Le douaire de Marguerite de Provence, veuve de S. Louis, fut assigné sur les Juifs, qui lui payaient 219 liv. 7 sous 6 den. par quartier, ce qui faisait 877 liv. 10 sous par an. Ce douaire était proportionné à sa dot, et à la valeur que l'argent avait alors, comme nous l'avons observé au mot DOT.

Lorsque les coutumes furent rédigées par écrit, ce que l'on commença dans le XVe siècle, on y adopta l'usage du douaire qui était déjà établi par l'ordonnance de Philippe-Auguste : mais cette ordonnance ne fut pas par-tout suivie ponctuellement pour la quotité du douaire, laquelle fut réglée différemment par les coutumes.

Dans celles qui sont en-deçà de la Loire, le douaire est communément de la moitié des biens qui y sont sujets.

Au contraire, dans les provinces qui sont au-delà de la Loire, le douaire est demeuré fixe au tiers de ces mêmes biens, comme il l'avait été par Henri II. roi d'Angleterre, lorsque ces provinces étaient soumises à sa domination.

▶ Exercices:
**A)** Selon le texte d'étude, à quoi le douaire de Marguerite de Provence était-il proportionné ? Répondez en une à trois phrases.
**B)** Les affirmations suivantes s'accordent-elles avec le texte d'étude ? Répondez par oui ou par non, en citant les mots du texte qui tranchent.
(i) Le douaire de Marguerite de Provence était payé par les Juifs.
(ii) La rédaction des coutumes par écrit commença au XIVe siècle.
(iii) Dans les coutumes situées en deçà de la Loire, le douaire est communément du tiers des biens.
Appuyez-vous uniquement sur le texte d'étude.

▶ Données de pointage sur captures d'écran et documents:
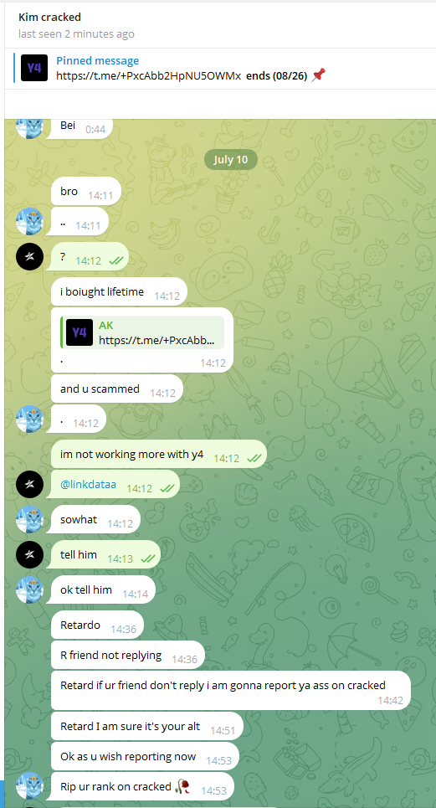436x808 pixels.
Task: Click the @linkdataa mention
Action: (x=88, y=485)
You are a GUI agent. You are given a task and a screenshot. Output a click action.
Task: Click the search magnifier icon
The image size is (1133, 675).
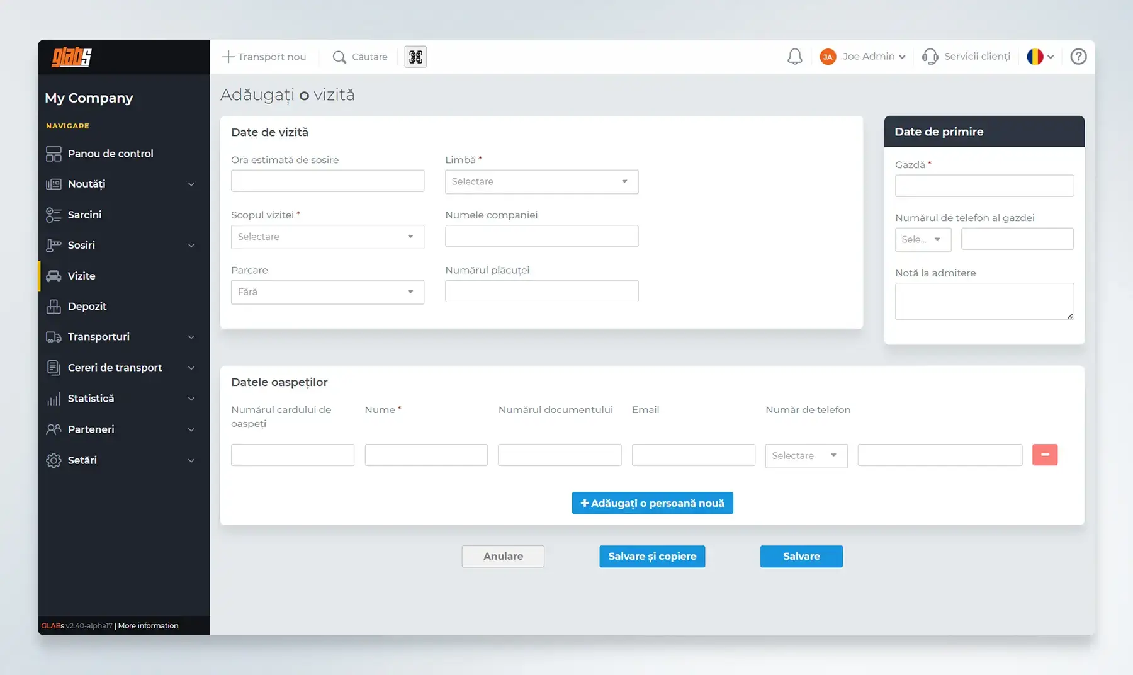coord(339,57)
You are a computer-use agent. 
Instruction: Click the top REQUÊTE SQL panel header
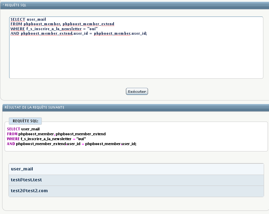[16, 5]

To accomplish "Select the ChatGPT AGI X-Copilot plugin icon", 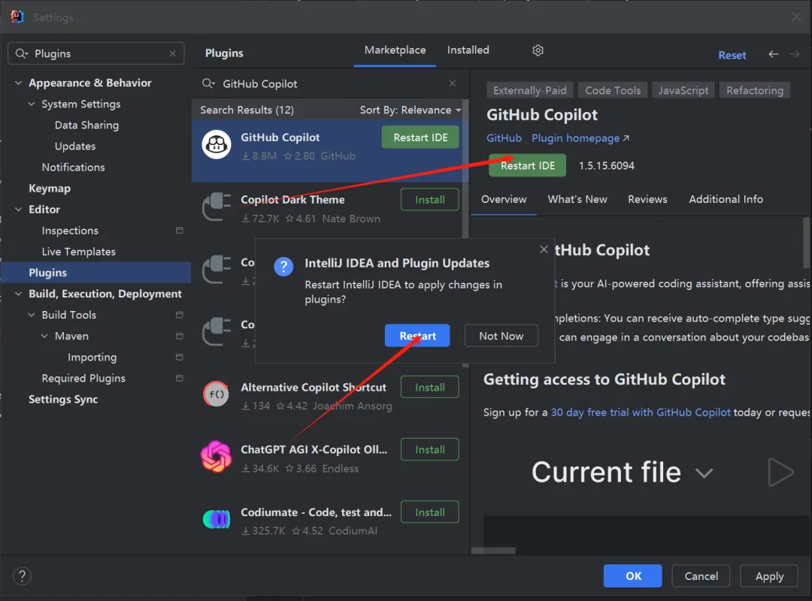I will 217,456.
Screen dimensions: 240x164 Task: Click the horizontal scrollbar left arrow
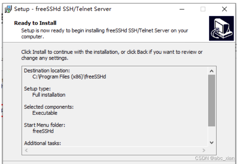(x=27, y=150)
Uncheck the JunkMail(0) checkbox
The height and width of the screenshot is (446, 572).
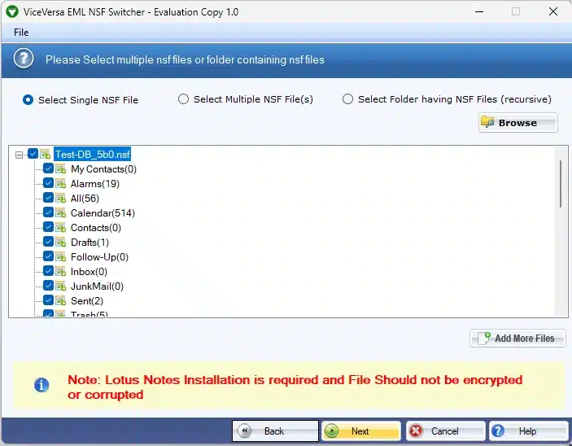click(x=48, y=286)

▶ Corrigés détaillés:
**A)** Le douaire de Marguerite de Provence était proportionné à sa dot. Il l'était aussi à la valeur que l'argent avait à cette époque.

**B)**
(i) Oui : « fut assigné sur les Juifs, qui lui payaient 219 liv. 7 sous 6 den. par quartier ».
(ii) Non : « ce que l'on commença dans le XVe siècle ».
(iii) Non : « le douaire est communément de la moitié des biens qui y sont sujets ».